Task requirements -
**1.** List the heading of every numbered item in the SECURE Act summary, the words before each colon.
**2.** Translate this sentence from the SECURE Act summary into Spanish: "Owners of traditional IRAs can now also make contributions past the age of 70 ½."
**3.** Carry on the SECURE Act summary from its last sentence, adding further changes for business owners and managers in the same style.

In December of 2019, The Setting Every Community Up for Retirement Enhancement Act of 2019 (The SECURE Act) enacted many provisions that could impact retirement savings and planning for individuals.  Below, we have outlined several significant changes that were enacted by the law, effective January 1, 2020, that affect individuals:

  1. Increase in RMD age: The beginning age for taking required minimum distributions increased from 70 ½ to 72 for account owners who turn 70 ½ after December 31, 2019.
    • Owners of traditional IRAs can now also make contributions past the age of 70 ½.
  1. Qualified Birth or Adoption Distribution: Taxpayers who are having a baby or adopting can take a distribution from an IRA or 401(k) of up to $5,000 per individual ($10,000 for married couples), without having to pay the 10% early distribution penalty for pre-age 59 ½ withdrawals.
  1. Expansion of Section 529 Plans: Qualified distributions can now be paid out of 529 education savings accounts to cover costs associated with registered apprenticeship programs, and to repay up to $10,000 of qualified student loan debt.
    • Qualified student loan withdrawals have a lifetime cap of $10,000 for any individual, and can be used to repay qualified student loans of the designated beneficiary, or any siblings of the designated beneficiary.
  1. New Rules for Inherited IRAs: In most cases, inherited retirement accounts must now be fully liquidated within 10 years of the account owner’s death.

The SECURE Act also enacted several provisions that may be beneficial for business owners and managers.

  1. Credit to offset qualified start-up costs: Certain employers may qualify for a tax credit (can be up to a maximum of $5,000) to offset qualified start-up costs when adopting a new qualified retirement plan.

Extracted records
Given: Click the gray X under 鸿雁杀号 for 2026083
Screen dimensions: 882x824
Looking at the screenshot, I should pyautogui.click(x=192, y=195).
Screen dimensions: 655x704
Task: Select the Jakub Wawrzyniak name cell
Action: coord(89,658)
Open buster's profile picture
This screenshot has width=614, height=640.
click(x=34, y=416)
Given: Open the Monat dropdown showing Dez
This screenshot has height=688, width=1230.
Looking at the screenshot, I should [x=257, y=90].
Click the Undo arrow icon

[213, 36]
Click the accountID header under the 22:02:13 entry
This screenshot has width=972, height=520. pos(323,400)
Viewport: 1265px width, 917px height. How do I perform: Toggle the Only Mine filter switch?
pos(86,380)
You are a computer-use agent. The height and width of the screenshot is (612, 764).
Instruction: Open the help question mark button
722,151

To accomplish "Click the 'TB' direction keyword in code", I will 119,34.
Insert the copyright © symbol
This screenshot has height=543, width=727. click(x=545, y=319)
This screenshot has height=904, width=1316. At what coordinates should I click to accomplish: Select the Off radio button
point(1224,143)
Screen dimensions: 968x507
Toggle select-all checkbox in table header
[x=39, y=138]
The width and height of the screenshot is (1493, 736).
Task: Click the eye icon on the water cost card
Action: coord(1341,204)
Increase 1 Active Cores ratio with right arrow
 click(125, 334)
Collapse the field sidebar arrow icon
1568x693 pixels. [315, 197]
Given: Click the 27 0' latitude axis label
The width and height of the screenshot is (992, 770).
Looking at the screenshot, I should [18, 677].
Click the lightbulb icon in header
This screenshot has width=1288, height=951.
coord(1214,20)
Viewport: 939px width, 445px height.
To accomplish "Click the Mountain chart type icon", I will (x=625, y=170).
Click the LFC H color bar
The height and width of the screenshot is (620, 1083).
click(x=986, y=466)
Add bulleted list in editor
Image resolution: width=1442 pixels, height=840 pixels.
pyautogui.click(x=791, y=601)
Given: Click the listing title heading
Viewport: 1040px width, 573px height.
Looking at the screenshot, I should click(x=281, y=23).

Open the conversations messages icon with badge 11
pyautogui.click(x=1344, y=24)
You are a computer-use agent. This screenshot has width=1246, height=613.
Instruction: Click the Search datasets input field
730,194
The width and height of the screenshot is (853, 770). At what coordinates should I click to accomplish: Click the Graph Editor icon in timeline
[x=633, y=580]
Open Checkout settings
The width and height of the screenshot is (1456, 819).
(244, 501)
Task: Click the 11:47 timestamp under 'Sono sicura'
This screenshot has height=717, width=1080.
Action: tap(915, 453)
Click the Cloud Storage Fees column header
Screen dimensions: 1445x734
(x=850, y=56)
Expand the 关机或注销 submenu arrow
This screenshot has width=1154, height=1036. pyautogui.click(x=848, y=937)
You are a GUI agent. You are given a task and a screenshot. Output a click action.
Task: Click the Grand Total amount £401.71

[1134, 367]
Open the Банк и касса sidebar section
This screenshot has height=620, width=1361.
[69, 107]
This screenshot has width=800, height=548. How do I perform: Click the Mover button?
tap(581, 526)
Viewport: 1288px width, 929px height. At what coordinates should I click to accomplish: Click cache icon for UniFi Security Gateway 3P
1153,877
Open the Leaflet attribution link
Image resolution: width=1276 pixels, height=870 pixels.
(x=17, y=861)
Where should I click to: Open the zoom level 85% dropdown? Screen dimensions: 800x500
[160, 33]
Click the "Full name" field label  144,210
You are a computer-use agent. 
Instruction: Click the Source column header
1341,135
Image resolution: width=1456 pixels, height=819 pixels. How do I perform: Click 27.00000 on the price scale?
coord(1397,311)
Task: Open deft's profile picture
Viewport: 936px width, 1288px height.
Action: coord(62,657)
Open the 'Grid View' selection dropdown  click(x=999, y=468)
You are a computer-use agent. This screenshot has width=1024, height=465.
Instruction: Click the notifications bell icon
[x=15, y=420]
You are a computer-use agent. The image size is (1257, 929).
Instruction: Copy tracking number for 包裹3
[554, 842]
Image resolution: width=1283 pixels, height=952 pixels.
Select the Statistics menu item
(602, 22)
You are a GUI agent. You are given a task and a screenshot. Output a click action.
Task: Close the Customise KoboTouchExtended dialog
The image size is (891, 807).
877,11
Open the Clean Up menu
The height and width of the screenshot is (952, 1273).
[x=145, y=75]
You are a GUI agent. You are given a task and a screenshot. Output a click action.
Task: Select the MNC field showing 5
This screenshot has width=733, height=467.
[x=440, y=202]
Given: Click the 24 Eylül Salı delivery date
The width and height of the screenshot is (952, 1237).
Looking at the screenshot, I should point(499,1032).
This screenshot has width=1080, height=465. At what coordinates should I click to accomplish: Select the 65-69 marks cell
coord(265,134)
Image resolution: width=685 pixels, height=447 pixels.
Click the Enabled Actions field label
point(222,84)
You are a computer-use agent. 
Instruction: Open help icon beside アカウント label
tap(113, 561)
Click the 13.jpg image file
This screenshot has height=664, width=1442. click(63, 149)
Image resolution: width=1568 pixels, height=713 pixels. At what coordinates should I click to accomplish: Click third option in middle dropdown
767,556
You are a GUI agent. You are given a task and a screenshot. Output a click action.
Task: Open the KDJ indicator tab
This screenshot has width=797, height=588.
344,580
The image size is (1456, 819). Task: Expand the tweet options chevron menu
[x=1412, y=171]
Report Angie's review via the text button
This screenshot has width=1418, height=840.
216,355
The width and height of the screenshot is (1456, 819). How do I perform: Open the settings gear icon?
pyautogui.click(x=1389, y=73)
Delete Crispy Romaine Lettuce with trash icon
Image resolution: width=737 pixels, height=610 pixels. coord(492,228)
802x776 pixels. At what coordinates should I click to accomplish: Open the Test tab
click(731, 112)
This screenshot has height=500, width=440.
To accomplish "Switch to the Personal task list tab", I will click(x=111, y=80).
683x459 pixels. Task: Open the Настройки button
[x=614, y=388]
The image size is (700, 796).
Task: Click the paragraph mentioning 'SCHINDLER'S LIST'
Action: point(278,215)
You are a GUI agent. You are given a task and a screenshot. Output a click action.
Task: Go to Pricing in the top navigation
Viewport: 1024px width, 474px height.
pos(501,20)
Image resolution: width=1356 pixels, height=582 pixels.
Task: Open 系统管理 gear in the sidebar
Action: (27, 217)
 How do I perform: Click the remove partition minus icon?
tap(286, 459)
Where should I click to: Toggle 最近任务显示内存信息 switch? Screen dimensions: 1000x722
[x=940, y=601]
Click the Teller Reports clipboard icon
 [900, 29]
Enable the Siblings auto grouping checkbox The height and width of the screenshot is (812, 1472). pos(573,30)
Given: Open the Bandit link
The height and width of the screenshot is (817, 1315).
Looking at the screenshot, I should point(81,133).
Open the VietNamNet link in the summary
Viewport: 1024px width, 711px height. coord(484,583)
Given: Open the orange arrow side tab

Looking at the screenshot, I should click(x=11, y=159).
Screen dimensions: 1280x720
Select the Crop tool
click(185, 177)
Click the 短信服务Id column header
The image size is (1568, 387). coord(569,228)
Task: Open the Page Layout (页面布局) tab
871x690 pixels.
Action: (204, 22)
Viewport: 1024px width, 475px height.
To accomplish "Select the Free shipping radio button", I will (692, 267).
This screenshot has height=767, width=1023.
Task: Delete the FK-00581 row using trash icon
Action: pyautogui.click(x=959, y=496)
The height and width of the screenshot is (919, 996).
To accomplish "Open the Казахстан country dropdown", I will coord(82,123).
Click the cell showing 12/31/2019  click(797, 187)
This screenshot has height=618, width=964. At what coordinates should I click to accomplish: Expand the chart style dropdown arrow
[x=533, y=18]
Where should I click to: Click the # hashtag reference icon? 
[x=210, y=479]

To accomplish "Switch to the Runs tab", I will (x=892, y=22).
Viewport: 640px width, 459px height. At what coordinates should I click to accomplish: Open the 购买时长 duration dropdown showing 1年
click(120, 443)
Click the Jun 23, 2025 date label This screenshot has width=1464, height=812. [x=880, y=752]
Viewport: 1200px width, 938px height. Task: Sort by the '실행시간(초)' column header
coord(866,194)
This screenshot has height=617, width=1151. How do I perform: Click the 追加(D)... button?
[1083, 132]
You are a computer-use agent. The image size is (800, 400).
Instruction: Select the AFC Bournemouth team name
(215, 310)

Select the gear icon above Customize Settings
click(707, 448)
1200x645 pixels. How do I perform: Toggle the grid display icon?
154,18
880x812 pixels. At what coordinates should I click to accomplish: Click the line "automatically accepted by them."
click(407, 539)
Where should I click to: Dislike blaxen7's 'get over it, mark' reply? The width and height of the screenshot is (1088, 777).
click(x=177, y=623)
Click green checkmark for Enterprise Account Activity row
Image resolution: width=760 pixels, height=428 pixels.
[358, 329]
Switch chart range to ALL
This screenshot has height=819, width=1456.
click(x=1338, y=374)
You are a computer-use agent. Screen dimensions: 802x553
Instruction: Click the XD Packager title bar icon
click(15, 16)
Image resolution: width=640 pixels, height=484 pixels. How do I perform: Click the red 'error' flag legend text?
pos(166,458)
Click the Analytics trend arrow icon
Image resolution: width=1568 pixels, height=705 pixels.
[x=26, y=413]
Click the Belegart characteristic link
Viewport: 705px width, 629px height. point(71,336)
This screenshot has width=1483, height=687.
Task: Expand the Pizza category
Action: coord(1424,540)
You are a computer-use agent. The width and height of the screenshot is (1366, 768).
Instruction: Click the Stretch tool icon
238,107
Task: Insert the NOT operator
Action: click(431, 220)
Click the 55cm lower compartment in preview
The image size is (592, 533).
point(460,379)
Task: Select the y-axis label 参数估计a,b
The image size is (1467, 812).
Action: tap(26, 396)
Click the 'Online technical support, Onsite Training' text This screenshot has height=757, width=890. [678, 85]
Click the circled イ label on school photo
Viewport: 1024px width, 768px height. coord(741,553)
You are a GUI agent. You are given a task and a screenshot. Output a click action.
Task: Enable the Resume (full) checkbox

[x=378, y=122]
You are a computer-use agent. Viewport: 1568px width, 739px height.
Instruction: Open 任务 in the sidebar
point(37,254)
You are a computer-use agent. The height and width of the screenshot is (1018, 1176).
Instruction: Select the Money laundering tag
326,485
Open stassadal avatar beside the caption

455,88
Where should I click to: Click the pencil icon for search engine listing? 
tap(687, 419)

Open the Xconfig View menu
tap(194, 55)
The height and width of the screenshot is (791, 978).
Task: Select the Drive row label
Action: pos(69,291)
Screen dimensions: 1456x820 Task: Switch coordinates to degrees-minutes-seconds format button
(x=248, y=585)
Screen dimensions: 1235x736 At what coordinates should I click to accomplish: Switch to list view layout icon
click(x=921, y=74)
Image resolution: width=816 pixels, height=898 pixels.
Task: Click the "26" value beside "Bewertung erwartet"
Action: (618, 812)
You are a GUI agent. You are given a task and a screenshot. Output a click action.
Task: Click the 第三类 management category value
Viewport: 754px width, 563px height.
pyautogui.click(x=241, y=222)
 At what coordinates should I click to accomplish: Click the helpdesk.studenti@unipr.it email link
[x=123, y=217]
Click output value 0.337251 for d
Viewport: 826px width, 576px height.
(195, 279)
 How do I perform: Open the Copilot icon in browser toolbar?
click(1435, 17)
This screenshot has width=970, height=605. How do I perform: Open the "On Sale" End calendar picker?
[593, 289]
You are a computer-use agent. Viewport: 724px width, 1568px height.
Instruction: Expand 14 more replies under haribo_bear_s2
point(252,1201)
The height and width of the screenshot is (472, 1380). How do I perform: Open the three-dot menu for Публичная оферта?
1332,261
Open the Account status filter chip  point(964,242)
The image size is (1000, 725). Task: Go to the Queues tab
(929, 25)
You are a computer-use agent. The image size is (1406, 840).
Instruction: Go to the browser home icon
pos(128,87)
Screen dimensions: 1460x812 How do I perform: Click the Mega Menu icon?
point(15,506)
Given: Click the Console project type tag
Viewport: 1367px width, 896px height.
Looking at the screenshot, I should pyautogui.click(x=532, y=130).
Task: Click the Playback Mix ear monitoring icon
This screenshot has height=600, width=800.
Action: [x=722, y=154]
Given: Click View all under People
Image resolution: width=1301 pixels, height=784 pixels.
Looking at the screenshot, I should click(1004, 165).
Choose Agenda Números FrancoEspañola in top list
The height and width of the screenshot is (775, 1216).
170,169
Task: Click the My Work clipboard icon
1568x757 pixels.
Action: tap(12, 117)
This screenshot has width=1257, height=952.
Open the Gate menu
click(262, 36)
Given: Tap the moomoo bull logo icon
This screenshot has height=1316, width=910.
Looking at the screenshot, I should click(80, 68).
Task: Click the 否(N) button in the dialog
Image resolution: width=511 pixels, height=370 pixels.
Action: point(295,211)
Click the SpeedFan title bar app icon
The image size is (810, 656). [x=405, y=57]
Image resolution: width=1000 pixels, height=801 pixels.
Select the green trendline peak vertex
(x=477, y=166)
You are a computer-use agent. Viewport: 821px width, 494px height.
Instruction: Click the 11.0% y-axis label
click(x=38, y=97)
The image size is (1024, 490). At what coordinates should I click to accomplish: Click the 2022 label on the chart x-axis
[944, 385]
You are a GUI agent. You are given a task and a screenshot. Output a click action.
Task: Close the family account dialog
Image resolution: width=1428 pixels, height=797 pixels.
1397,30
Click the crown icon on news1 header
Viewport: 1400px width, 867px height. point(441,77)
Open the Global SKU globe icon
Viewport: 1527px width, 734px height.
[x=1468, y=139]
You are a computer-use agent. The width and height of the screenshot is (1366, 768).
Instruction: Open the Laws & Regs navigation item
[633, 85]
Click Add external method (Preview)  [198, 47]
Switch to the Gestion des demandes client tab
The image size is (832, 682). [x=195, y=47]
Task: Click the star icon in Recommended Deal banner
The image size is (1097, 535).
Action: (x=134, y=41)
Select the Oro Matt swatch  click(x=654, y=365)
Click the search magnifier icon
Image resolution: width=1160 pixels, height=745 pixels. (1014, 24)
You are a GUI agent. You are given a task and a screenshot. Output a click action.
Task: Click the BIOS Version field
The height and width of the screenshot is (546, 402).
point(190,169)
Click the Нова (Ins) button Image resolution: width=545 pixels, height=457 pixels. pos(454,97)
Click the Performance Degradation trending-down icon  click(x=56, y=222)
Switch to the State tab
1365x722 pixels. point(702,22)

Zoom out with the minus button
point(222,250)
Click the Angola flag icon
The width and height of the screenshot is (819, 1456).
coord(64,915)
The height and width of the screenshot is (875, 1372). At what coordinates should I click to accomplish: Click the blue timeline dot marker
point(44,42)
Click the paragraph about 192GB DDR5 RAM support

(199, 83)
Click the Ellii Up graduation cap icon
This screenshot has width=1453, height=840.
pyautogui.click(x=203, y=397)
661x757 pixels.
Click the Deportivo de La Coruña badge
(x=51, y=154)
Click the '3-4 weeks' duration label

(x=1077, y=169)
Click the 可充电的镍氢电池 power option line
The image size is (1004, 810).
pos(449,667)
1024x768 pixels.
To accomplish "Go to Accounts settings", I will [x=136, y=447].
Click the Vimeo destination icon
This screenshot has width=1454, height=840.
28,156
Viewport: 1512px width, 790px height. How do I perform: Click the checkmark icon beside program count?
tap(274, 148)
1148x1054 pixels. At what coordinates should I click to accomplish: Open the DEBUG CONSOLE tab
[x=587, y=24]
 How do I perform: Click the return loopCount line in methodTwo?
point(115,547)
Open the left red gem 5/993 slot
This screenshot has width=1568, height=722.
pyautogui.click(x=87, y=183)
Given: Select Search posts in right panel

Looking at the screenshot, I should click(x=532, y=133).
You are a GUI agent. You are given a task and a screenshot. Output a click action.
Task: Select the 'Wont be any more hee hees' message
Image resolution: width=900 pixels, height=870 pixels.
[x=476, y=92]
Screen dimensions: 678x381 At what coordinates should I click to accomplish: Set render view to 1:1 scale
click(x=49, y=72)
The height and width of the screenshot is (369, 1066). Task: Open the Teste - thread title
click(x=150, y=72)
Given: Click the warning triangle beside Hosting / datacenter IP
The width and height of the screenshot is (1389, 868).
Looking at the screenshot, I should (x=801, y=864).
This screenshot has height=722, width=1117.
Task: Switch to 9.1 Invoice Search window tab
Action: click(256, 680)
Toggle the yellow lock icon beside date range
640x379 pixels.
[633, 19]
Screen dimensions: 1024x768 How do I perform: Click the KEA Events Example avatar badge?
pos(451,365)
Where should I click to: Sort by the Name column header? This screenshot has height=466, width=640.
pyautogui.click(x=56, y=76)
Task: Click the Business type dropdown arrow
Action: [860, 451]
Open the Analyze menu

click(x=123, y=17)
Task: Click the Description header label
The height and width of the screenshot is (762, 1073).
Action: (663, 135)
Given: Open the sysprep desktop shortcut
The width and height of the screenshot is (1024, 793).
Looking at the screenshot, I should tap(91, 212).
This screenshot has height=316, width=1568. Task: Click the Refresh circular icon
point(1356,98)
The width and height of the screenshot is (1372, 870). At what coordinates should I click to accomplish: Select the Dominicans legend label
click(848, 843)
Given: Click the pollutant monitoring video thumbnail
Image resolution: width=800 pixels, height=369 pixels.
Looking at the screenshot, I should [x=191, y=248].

Answers given -
**1.**
Increase in RMD age
Qualified Birth or Adoption Distribution
Expansion of Section 529 Plans
New Rules for Inherited IRAs
Credit to offset qualified start-up costs

**2.** Los titulares de cuentas IRA tradicionales ahora también pueden hacer aportaciones después de los 70 ½ años.

**3.**
  1. Automatic enrollment credit: Certain eligible small employers may now claim a credit of up to $500 per year for three years by converting an existing plan to an automatic enrollment plan (which provides the default for new participants to defer compensation at an established rate into the plan; participants can still opt out or adjust the rate).
  1. Timing the adoption of a new plan: Plans that are adopted by the income tax filing due date of your business (including extensions) may now be treated as having been in effect during the tax year. Prior to the Act, a qualified employer retirement plan had to be established no later than the last day of the tax year.
  1. New options for reducing administrative costs: Certain groups of unrelated employers may now file a single Form 5500, which could reduce administrative costs for employers. The Act also directed the IRS to develop a simplified group filing option for plan years beginning after December 31, 2021.
  1. Part-time employee eligibility: Long-term employees working 500 or more hours per year for three consecutive years will now be eligible to participate in employer provided 401(k) plans.
  1. New restriction for plan loans: Retirement plans are now barred from making loans through credit cards or similar arrangements. Any such advance to an employee will now be treated as a distribution to the employee.

The SECURE Act contains many additional complex provisions which were not outlined above. Please contact us if you have any questions regarding how these changes may impact your retirement savings, future retirement planning, or if you think your business may be eligible for some of the new credits.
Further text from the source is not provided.